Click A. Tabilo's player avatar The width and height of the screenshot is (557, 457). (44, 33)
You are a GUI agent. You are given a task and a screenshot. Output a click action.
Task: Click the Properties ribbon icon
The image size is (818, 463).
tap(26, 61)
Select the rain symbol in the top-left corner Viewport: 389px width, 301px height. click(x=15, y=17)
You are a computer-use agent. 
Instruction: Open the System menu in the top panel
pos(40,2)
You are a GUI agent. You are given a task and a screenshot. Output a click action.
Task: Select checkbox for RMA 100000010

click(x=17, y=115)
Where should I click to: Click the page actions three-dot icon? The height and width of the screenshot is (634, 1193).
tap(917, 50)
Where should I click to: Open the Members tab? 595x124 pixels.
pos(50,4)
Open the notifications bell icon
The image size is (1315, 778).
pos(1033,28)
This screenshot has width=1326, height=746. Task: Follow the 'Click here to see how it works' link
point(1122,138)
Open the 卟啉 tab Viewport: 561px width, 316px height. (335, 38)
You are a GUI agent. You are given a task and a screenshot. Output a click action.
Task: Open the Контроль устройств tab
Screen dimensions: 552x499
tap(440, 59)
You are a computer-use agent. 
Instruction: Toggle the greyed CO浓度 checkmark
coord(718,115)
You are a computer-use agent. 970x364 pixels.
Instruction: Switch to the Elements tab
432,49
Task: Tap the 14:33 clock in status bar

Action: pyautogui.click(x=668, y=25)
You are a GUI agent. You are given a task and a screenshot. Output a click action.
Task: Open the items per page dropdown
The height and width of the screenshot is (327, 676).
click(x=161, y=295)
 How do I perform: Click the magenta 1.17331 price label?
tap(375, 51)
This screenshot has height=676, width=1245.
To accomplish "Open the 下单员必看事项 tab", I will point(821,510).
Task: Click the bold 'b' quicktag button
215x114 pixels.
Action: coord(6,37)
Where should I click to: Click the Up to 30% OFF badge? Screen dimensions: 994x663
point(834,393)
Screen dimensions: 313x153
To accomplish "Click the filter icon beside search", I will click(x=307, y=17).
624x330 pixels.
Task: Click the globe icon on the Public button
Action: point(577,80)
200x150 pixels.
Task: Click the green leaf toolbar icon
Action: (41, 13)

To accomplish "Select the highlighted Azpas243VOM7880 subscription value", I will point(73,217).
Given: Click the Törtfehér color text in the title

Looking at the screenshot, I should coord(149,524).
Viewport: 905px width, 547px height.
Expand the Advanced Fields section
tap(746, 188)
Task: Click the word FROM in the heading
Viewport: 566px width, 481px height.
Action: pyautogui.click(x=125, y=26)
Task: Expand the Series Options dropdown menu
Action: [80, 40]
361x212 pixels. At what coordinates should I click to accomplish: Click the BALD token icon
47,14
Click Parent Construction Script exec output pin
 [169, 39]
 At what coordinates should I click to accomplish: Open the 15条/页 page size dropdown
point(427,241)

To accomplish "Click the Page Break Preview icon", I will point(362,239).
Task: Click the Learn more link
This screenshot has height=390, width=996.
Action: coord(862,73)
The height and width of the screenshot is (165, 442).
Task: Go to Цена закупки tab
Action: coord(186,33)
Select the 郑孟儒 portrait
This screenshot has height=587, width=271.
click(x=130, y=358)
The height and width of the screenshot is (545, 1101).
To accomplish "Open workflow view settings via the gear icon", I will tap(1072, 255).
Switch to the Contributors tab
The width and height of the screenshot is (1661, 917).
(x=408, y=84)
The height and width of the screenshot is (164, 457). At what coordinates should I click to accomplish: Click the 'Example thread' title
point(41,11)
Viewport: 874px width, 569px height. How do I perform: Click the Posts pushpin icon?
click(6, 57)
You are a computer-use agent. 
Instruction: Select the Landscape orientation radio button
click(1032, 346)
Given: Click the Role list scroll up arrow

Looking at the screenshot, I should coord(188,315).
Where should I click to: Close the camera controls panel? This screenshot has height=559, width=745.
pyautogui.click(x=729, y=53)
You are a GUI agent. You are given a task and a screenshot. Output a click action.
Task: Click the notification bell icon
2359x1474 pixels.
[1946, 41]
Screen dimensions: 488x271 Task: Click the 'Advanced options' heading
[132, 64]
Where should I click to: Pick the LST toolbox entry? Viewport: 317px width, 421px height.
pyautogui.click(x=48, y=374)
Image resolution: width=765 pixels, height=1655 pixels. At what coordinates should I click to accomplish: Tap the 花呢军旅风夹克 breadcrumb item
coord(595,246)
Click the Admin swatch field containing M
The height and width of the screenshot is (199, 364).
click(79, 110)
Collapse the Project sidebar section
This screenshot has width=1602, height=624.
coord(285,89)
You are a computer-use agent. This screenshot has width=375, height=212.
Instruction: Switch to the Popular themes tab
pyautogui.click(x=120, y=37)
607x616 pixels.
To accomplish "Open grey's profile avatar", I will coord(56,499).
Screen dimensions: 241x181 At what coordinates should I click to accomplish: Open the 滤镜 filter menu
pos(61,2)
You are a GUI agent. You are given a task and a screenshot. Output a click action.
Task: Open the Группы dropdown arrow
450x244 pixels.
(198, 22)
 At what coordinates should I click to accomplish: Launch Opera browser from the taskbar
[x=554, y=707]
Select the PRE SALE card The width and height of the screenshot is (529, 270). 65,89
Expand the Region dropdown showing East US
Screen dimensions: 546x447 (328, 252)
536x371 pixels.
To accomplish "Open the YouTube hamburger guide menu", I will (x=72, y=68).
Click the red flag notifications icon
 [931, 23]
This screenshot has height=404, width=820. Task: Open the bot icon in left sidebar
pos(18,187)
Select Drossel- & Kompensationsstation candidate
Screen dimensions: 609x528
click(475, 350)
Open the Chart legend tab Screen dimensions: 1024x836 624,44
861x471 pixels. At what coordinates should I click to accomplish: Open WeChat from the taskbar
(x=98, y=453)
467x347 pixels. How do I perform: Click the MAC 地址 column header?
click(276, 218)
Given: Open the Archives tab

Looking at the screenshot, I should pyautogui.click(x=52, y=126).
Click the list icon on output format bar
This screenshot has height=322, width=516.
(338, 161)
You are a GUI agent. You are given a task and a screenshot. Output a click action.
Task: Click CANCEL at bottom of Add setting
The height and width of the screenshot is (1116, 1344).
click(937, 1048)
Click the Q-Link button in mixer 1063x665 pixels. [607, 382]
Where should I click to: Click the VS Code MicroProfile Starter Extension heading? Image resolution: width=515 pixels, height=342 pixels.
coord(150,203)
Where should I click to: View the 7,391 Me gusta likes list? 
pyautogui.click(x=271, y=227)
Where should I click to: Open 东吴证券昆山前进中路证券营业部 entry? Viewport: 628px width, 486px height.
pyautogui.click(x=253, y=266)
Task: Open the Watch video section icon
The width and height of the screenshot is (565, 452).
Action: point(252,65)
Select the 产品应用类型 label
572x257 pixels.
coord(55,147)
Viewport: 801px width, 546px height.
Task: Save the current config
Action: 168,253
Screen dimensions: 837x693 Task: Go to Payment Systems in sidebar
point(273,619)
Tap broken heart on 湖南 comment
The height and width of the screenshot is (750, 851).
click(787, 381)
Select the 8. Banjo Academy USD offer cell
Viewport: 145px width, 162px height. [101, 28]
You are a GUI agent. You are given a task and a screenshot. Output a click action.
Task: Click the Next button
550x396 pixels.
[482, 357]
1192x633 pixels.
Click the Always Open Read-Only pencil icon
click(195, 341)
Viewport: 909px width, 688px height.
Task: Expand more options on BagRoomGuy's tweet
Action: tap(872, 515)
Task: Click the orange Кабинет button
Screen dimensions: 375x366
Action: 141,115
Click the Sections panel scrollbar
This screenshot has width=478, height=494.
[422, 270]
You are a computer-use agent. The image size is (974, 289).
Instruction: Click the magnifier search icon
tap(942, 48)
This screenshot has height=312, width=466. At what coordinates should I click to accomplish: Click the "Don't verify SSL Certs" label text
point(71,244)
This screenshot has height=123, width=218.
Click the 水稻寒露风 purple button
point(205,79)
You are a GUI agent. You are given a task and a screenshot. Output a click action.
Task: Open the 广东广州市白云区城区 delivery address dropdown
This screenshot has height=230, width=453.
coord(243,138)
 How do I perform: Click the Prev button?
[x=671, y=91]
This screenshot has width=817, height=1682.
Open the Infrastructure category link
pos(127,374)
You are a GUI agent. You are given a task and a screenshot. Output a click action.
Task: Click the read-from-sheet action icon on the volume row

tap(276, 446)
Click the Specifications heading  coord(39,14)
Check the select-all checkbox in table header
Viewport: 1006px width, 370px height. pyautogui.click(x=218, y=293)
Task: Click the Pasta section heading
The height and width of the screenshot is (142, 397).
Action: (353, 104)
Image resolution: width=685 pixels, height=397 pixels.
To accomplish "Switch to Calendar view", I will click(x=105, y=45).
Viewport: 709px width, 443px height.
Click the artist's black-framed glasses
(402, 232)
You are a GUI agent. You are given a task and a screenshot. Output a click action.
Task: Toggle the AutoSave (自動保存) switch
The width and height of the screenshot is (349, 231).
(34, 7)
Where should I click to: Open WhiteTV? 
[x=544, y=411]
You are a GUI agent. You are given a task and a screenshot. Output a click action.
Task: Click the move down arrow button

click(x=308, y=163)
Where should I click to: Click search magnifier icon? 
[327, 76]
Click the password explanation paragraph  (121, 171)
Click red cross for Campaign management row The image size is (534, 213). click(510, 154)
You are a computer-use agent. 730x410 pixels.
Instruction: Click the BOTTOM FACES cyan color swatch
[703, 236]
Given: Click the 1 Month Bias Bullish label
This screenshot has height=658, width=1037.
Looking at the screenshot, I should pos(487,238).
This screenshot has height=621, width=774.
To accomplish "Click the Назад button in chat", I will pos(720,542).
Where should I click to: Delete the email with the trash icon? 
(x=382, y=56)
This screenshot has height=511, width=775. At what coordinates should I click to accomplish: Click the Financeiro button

####

**What you have to do**:
All lines with the word "computer" are needed; pull them from the entries and copy each.

**Result of this exercise**:
You are a computer-use agent. 
You are a computer-use agent. 
You are a computer-use agent. 970x364 pixels.
You are a computer-use agent. 
You are a computer-use agent. This screenshot has width=375, height=212.
You are a computer-use agent. The image size is (974, 289).
You are a computer-use agent. 730x410 pixels.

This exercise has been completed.